The Worst Ruling Since Dred Scott
Last week, Chief Justice John Roberts blatantly ignored the Constitution and the law, and he purposefully rewrote Obamacare in order to rule it legal. He called Obamacare a “tax” instead of an individual mandate; he then proceeded to blithely expand the government’s power to tax to encompass a tax on breathing, which is what Obamacare is. Now, I had warned conservatives years ago that Roberts was a rotten pick for the Supreme Court. “Roberts is not an originalist,” I wrote in 2005. “There is nothing in his very short jurisprudential record to indicate that his judicial philosophy involves strict fidelity to the original meaning of the Constitution.” Nonetheless, Roberts’ decision was stunning.
Last week, Chief Justice John Roberts blatantly ignored the Constitution and the law, and he purposefully rewrote Obamacare in order to rule it legal. He called Obamacare a “tax” instead of an individual mandate; he then proceeded to blithely expand the government’s power to tax to encompass a tax on breathing, which is what Obamacare is.
Now, I had warned conservatives years ago that Roberts was a rotten pick for the Supreme Court. “Roberts is not an originalist,” I wrote in 2005. “There is nothing in his very short jurisprudential record to indicate that his judicial philosophy involves strict fidelity to the original meaning of the Constitution.”
Nonetheless, Roberts’ decision was stunning.
It was stunning because the Obamacare decision represented the greatest single judicial limitation on American liberty since Dred Scott v. Sandford (1857), in which the Supreme Court ruled that under the Constitution, blacks were not human beings. Dred Scott is the judicial benchmark for evil decisions and far surpasses the Obamacare decision in its legal flaws and moral emptiness. And there are many other evil and disgusting Supreme Court decisions that threatened American liberty: Plessy v. Ferguson (1896), allowing states to segregate by race; Buck v. Bell (1927), allowing states to forcibly sterilize the mentally ill; Korematsu v. United States (1944), allowing the federal government to order Japanese Americans into internment camps based on the need to prevent espionage.
All of these decisions were wrong, both legally and morally. But Obamacare surpasses all but Dred Scott in its violation of profound foundational American principles.
Essentially, the Obamacare decision said that the federal government can force you to do anything. They don’t have to tax behavior. They can tax non-behavior. They can tell you to do virtually anything they want. They can tax you unless you buy the right foods, listen to the right music, engage in the right type of work. If you refuse to pay the tax, they can jail you.
The Obamacare decision destroys the basic concept of American liberty: freedom to live as you choose without interference by the federal government so long as you don’t affect the lives of others. Now the government can penalize you in the privacy of your own home for failing to do as they say.

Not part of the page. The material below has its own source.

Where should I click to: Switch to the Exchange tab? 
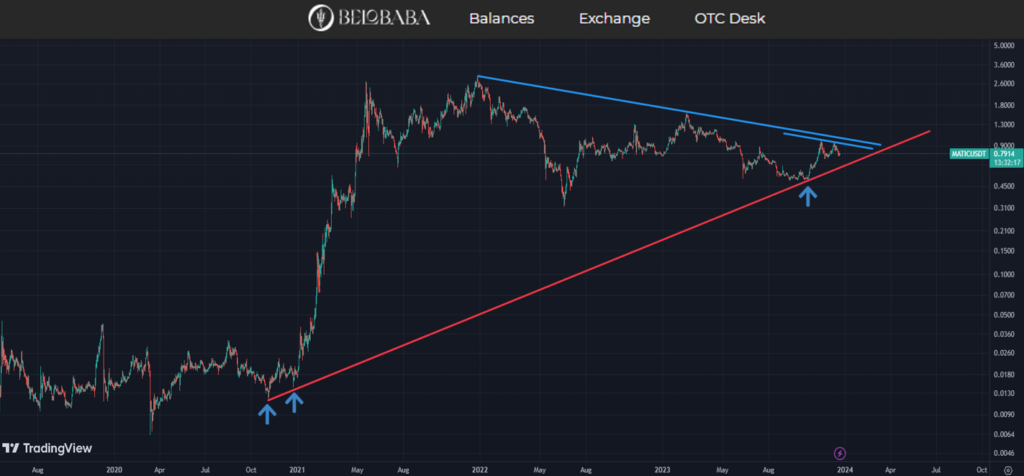[614, 19]
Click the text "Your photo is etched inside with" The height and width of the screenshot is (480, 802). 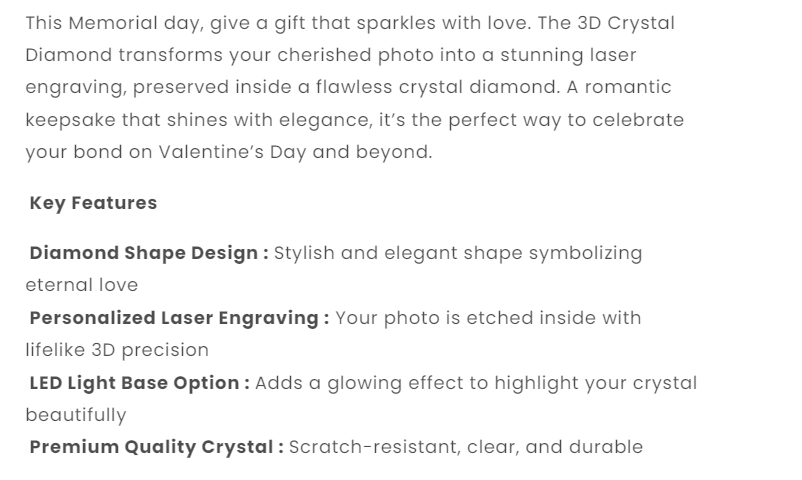pos(488,318)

Like other nasty Supreme Court decisions of the past, this one was made based not on the Constitution, but on the political predilections of the judges. Most obviously, in Dred Scott, Chief Justice Roger Taney thought that by ruling that slavery could not be prohibited in federal territories, he would be preventing Civil War; instead, he precipitated it.

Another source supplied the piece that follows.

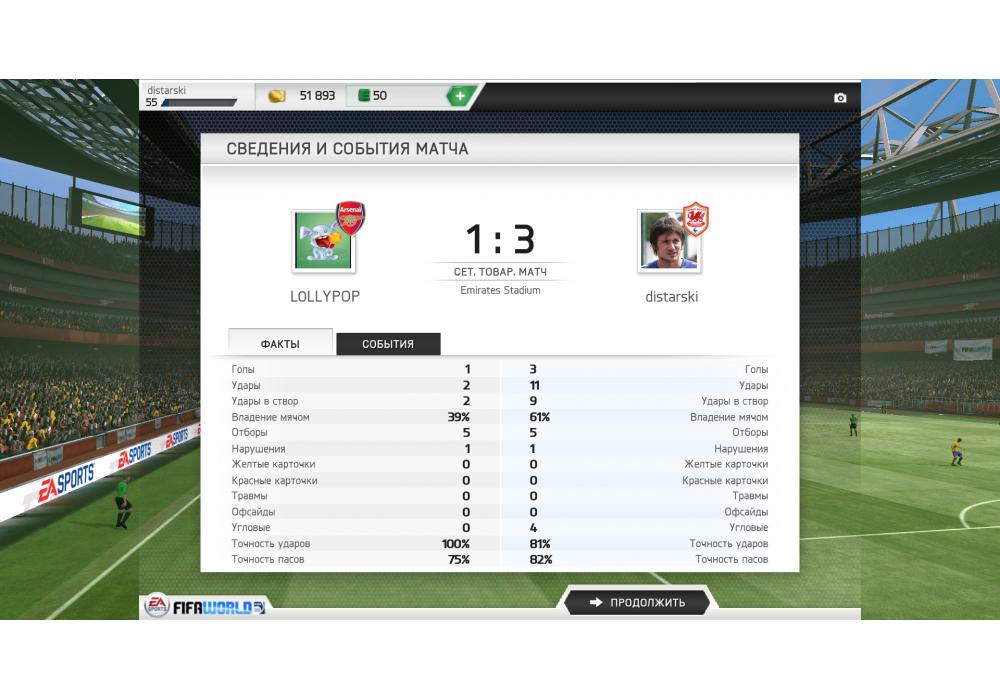Click the Владение мячом statistics row
1000x700 pixels.
pyautogui.click(x=500, y=417)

Taney’s machinations – his political considerations in his decisionmaking – were clearly above and beyond the duties of the Court. But he undertook them anyway. The result was the greatest moral blot on the history of the Supreme Court.
There is no doubt that the same sort of logic went into Chief Justice Roberts’ thinking. He apparently switched his vote on Obamacare after feeling pressure from the Obama administration and the media; he decided that he’d simply toss the issue to voters rather than doing his Constitutional job. His goal was the preservation of the Supreme Court’s “legitimacy” – a goal undermined by his own illegitimate decision-making. Politics mattered more to Roberts than duty.
And so Americans pay with their rights.
In the end, all of the mistakes of the Supreme Court were overturned – after far too long – by the will of the American people. Dred Scott was overturned by the Civil War; Plessy was overturned not truly by Brown v. Board, but by the Civil Rights Act of 1964. Obamacare will be overturned by the people themselves. But the damage done to the Supreme Court cannot be undone.